> [Work task]: Reproduce each entry exactly as it reads. Leave the images out.

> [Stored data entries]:
══════

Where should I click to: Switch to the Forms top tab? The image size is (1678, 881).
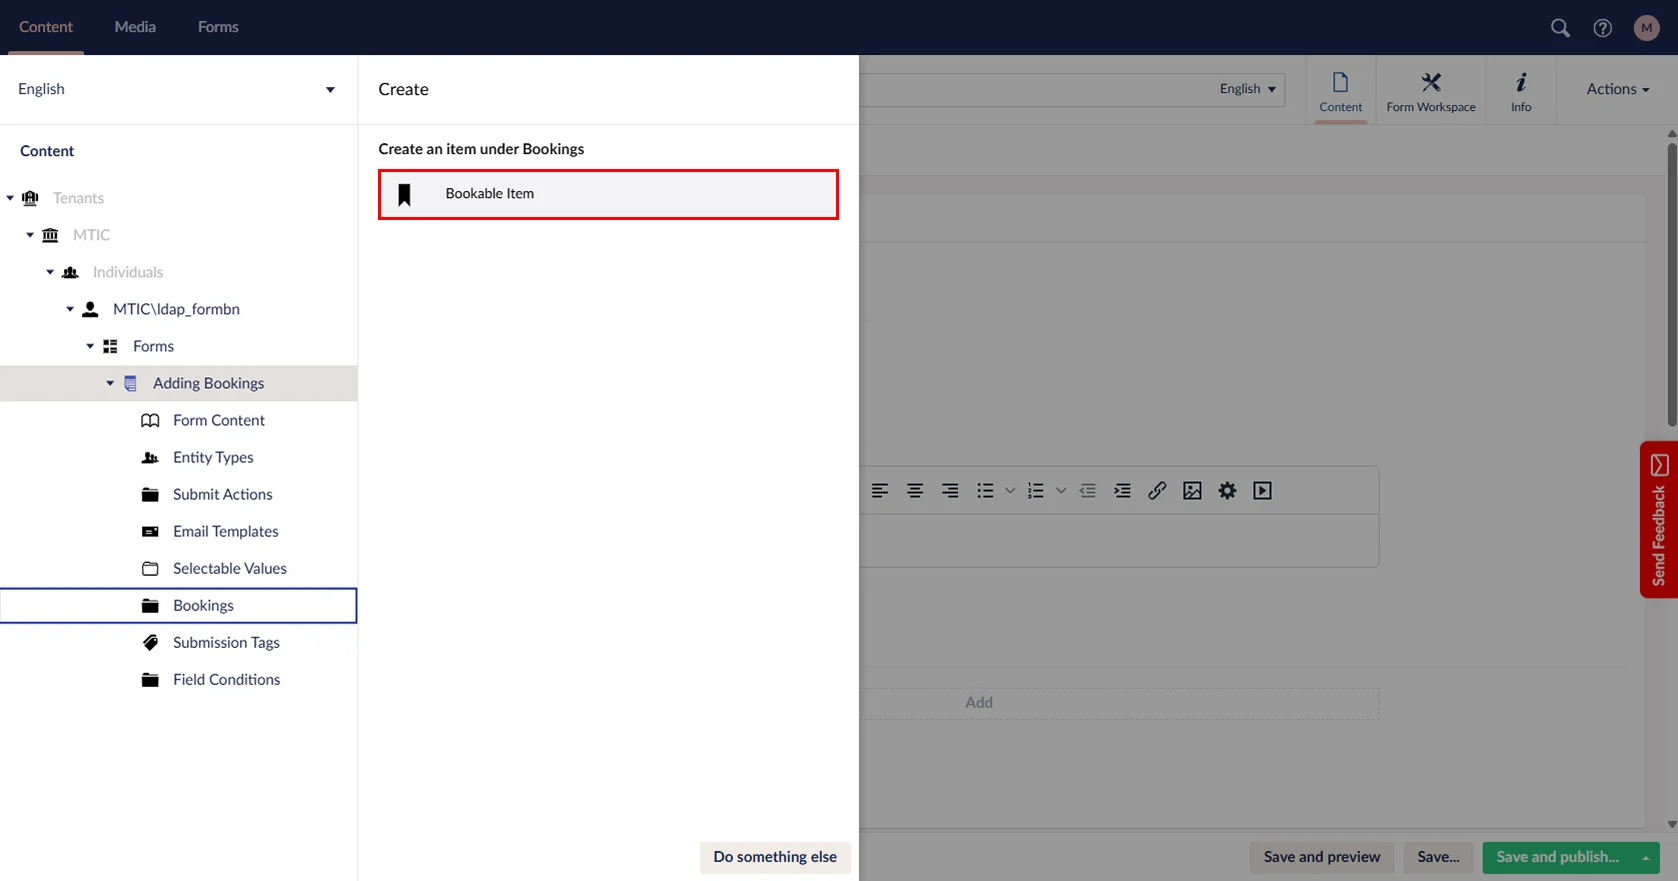click(218, 27)
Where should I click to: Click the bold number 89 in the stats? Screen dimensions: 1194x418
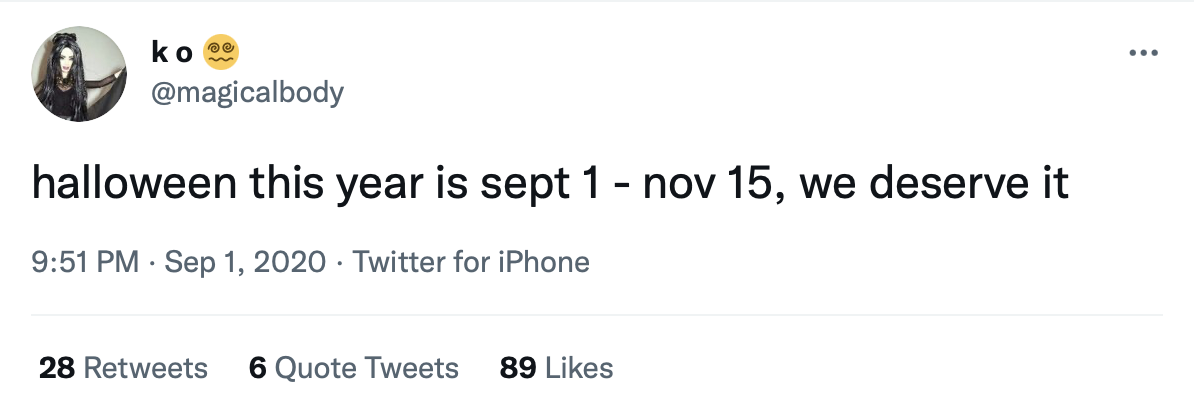[519, 368]
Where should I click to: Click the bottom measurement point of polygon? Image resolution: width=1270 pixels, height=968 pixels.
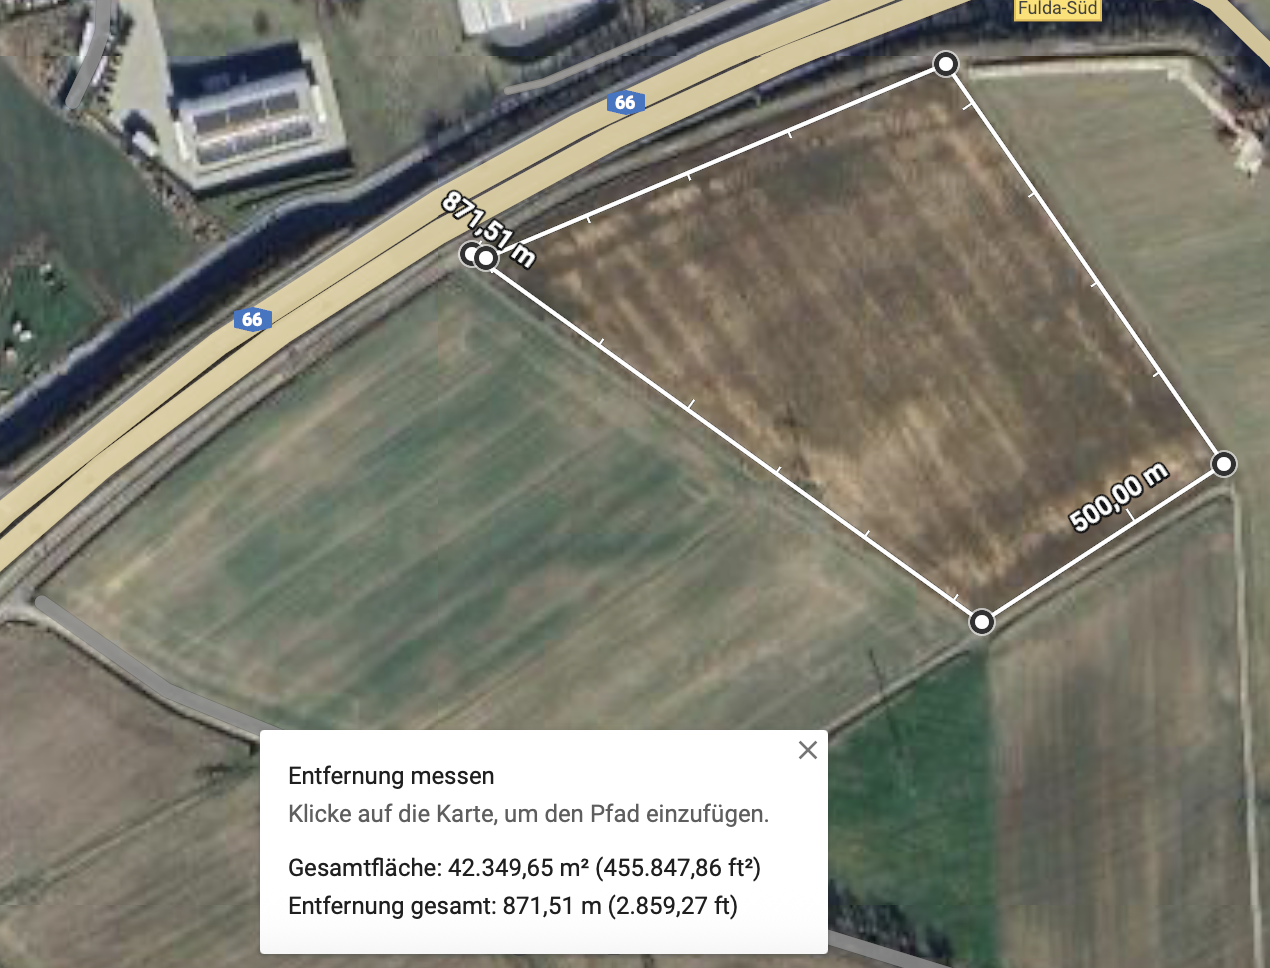[x=982, y=622]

══════

> [Finished exercise]:
Where should I click to: Switch to the Forms top tab? The image size is (1678, 881).
click(218, 27)
Where should I click to: Click the bold number 89 in the stats? Screen dimensions: 1194x418
[519, 368]
Where should I click to: Click the bottom measurement point of polygon? Image resolution: width=1270 pixels, height=968 pixels.
[x=982, y=622]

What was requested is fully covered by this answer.